Last week Sarah sent me something along the lines of a thirty minute video that describes how the music of Avatar: The Last Air Bender has some of the best musical symmetry in the business. While the video was riveting, it highlighted one thing I had never had a word for. It described a motif, a defining soundtrack or sound bit for a character or a situation. I hate motifs. Assassination Classroom is full of them. I know that they can be used to help watchers get into a specific emotional state and identify upcoming events, but they leave me with such a bad aftertaste. When you look at the formulaic nature of the show and then come in with another dump truck full of motifs I have to wonder if the show was written by a human or an AI. I can picture the video right now. You know the ones I am talking about, “I trained an AI on 100 hours of Assassination Classroom and this is what it wrote.” It would then go on to describe the immediate action scene of the class trying a new way to kill Koro Sensei and play a character’s motif. Had I written this section before yesterday, when Randy and I watched Hathaway’s Flash (arguably my favorite soundtrack ever), I might be more lenient, but I simply do not enjoy cutting corners with canned emotional value.

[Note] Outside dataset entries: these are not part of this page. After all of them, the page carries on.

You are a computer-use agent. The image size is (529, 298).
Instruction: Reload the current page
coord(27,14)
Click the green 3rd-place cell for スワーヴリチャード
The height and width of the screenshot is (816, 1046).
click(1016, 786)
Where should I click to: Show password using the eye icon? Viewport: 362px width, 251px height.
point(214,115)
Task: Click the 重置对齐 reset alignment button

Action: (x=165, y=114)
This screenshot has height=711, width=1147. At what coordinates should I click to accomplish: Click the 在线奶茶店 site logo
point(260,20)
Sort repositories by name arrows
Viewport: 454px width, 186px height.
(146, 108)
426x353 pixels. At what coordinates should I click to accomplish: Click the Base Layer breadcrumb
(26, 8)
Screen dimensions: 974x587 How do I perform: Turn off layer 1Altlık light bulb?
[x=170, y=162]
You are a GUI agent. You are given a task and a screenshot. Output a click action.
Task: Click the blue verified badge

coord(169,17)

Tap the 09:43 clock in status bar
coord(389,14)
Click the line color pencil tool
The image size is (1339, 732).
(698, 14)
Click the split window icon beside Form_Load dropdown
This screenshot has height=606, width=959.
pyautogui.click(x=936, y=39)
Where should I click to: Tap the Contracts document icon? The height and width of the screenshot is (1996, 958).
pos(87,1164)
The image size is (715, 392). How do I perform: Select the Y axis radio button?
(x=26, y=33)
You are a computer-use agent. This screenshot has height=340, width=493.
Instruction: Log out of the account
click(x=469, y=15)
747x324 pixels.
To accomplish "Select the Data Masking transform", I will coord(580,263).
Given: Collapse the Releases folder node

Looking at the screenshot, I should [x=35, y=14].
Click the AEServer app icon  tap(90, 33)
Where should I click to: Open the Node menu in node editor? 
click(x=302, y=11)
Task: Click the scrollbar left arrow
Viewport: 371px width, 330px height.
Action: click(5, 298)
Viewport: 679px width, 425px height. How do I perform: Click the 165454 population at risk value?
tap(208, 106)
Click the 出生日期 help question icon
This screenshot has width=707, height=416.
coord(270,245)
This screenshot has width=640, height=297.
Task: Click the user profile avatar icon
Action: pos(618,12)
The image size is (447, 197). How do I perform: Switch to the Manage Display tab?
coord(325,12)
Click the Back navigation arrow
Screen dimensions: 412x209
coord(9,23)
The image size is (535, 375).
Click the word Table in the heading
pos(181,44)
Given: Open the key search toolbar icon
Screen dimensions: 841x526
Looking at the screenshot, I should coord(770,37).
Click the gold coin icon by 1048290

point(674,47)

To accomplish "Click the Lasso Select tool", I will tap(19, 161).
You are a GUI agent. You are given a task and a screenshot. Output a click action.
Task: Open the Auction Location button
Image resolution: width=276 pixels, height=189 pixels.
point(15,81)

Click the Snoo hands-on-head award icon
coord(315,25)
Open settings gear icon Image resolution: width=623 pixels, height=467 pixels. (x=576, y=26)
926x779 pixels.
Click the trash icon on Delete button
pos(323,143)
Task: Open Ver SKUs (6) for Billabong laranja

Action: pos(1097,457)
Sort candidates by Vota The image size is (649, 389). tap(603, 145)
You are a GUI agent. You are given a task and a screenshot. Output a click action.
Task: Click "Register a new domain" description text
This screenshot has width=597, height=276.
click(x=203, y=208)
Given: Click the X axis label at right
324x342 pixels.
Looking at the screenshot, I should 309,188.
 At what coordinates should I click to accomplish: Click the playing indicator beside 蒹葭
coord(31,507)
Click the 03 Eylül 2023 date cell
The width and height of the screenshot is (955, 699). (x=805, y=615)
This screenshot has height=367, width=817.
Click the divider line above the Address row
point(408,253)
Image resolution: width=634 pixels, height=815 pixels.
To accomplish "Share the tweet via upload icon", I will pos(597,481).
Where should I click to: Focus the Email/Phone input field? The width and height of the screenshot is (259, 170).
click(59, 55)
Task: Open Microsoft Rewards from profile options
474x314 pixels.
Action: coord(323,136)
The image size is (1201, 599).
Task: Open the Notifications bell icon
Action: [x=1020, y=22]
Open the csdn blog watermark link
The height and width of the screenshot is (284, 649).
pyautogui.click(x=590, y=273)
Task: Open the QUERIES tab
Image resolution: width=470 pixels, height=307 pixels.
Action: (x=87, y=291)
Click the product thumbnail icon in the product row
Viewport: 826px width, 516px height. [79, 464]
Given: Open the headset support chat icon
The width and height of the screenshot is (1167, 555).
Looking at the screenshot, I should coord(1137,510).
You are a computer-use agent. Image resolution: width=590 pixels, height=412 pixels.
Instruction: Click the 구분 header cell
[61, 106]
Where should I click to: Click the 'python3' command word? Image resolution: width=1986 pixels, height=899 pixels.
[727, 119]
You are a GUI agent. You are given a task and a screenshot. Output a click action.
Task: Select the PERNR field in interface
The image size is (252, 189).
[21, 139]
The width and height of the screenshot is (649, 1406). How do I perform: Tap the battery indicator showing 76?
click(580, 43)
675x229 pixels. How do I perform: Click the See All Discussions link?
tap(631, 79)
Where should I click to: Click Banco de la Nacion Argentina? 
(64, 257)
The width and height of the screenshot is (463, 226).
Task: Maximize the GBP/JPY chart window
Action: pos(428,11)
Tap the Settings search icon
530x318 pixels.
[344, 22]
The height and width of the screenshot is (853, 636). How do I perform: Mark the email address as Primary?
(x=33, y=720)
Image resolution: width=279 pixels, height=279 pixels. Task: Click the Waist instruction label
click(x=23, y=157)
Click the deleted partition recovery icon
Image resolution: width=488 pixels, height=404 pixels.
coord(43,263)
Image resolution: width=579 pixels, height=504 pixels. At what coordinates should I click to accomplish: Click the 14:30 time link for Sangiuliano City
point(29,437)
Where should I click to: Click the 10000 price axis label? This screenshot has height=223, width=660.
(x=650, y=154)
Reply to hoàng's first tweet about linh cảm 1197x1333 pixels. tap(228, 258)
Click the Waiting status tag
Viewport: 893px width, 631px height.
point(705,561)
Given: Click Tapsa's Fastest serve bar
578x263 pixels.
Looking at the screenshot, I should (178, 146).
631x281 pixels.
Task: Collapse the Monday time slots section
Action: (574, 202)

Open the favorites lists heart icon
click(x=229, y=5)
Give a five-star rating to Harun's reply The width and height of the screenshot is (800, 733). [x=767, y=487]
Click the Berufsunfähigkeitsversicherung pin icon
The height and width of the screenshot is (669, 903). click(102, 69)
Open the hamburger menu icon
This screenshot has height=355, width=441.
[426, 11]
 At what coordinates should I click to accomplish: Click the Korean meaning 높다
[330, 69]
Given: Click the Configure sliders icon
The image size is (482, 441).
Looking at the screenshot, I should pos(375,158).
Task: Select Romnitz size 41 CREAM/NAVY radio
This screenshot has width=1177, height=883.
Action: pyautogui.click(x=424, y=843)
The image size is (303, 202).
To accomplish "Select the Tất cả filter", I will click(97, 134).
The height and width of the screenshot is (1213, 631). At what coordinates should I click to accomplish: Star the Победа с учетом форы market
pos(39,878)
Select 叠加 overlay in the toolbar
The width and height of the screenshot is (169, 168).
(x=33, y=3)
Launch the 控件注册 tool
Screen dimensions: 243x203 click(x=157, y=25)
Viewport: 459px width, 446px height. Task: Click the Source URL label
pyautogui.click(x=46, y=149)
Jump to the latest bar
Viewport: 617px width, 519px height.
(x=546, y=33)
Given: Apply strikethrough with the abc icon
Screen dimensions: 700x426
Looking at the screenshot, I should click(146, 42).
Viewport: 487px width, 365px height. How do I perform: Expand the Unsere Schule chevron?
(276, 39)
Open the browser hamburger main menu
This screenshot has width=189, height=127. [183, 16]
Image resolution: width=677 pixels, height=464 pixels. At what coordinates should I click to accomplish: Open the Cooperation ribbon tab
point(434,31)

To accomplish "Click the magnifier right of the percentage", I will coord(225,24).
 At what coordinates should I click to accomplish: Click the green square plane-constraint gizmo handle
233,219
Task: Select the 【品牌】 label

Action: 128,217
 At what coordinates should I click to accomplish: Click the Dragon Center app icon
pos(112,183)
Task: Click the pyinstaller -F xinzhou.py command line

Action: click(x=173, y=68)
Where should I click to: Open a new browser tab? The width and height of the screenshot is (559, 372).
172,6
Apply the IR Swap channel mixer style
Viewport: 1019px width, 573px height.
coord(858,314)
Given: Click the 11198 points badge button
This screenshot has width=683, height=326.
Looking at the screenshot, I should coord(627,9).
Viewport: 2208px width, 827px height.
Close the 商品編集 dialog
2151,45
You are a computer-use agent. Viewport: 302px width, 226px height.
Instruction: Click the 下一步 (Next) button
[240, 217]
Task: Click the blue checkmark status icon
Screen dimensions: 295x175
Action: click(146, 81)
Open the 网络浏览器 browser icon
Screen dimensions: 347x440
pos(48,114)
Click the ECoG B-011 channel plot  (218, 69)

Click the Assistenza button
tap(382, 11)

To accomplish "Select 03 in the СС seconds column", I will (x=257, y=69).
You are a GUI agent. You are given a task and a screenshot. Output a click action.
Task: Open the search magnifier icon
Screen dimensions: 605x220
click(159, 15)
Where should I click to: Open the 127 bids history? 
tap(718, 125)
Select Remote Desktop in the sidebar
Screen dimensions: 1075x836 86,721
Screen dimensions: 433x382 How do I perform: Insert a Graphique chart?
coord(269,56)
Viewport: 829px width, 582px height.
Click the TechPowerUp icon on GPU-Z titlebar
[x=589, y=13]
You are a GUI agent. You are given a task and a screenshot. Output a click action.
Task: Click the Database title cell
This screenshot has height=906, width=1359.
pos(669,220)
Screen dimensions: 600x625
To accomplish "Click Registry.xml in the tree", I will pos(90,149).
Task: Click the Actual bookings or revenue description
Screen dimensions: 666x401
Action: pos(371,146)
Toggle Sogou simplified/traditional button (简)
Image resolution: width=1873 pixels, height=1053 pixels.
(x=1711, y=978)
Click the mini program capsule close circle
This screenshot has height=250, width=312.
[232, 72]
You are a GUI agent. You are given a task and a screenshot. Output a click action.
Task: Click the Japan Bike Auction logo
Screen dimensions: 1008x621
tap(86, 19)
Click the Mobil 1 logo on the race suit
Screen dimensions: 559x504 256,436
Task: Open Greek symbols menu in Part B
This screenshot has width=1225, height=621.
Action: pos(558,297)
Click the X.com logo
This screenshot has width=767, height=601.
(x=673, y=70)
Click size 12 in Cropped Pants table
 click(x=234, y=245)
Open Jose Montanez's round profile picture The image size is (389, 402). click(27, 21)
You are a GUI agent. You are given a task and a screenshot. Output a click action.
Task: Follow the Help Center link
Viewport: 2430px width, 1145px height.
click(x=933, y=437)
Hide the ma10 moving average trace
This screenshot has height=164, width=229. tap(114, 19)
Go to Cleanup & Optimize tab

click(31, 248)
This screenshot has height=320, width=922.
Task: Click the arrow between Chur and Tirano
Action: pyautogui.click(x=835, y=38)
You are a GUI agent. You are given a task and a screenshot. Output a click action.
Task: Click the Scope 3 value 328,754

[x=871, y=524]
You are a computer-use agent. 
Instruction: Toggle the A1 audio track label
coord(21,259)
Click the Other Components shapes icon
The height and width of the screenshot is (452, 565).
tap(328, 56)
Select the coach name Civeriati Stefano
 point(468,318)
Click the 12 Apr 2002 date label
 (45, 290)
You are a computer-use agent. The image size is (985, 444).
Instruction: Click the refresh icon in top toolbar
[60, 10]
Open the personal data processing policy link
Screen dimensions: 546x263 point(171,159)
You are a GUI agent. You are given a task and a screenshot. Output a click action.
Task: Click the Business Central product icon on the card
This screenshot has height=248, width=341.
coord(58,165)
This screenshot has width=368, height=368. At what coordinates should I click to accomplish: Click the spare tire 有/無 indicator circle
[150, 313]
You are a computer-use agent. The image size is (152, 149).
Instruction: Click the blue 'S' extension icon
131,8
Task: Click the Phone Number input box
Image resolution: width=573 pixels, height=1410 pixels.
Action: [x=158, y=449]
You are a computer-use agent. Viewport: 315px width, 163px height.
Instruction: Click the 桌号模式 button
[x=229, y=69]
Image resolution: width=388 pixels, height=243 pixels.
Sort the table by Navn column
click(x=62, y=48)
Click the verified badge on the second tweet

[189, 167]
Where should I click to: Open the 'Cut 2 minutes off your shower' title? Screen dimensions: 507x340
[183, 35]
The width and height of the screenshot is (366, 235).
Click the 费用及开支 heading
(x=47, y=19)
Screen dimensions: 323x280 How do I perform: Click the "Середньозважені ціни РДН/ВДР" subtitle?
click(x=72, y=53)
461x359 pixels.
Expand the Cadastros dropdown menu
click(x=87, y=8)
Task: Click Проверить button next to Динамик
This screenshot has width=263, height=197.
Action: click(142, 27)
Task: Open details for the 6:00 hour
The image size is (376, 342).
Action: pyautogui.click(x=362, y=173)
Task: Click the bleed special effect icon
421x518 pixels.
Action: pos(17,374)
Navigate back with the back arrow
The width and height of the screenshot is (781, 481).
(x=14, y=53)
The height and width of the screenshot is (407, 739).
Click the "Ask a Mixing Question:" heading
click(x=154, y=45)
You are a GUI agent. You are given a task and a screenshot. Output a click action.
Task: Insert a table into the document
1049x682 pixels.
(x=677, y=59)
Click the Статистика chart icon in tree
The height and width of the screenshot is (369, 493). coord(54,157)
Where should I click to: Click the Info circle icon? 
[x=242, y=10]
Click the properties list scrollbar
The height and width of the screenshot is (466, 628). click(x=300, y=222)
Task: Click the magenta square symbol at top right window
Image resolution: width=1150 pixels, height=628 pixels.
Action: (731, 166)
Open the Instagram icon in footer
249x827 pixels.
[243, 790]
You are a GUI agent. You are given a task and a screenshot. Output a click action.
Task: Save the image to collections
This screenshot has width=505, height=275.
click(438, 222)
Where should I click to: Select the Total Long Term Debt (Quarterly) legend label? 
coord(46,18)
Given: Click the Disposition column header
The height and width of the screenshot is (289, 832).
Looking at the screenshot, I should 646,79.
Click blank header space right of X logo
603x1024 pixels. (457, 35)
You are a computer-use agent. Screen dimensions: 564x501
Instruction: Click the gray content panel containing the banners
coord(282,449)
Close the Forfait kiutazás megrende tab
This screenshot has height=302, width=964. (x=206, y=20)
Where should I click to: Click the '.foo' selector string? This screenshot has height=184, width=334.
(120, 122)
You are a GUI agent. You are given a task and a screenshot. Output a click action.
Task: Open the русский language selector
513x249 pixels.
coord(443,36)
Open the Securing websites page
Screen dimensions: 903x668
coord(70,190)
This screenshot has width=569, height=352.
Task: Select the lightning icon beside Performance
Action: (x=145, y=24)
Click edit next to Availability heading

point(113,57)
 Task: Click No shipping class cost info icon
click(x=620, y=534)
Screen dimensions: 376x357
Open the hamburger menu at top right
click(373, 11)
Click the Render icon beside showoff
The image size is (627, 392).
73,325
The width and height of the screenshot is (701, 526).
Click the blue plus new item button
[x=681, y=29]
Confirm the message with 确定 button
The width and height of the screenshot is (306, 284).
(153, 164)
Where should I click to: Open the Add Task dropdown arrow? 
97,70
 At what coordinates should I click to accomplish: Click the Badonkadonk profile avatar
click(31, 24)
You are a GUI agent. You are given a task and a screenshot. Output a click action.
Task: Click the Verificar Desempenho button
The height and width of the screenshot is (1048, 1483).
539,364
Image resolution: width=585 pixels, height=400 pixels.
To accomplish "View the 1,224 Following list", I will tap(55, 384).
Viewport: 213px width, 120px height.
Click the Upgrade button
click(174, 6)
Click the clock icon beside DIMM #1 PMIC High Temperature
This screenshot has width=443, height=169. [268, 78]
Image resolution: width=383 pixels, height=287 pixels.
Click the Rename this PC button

CategoryPoints GivenPoints Possible
I am interested in the characters in the story26
I liked the emotion the story made me feel26
The story brings up interesting ideas56
I felt the pacing of the show was appropriate24
The animation in the show is beautiful24
I am interested in the world that the story takes place in13
I felt that the music added to the story in a meaningful way13
Overall Score


I am aware that lots of people, including lots of my readers, like this show a great deal. But it’s not like I haven’t disappointed you in the past, so why stop now? Assassination Classroom has some super solid ideas surrounding how we teach students that feels aimed at a middle school audience. Because the show is aimed at a younger target, the larger story feels left behind and elements like music, animation, and most of the characters suffer from the lack of attention that Koro-Sensei would give to them should they be students in his classroom. Not a failing grade, but maybe enough to end up in the ‘C’ class instead of the ‘E’ class.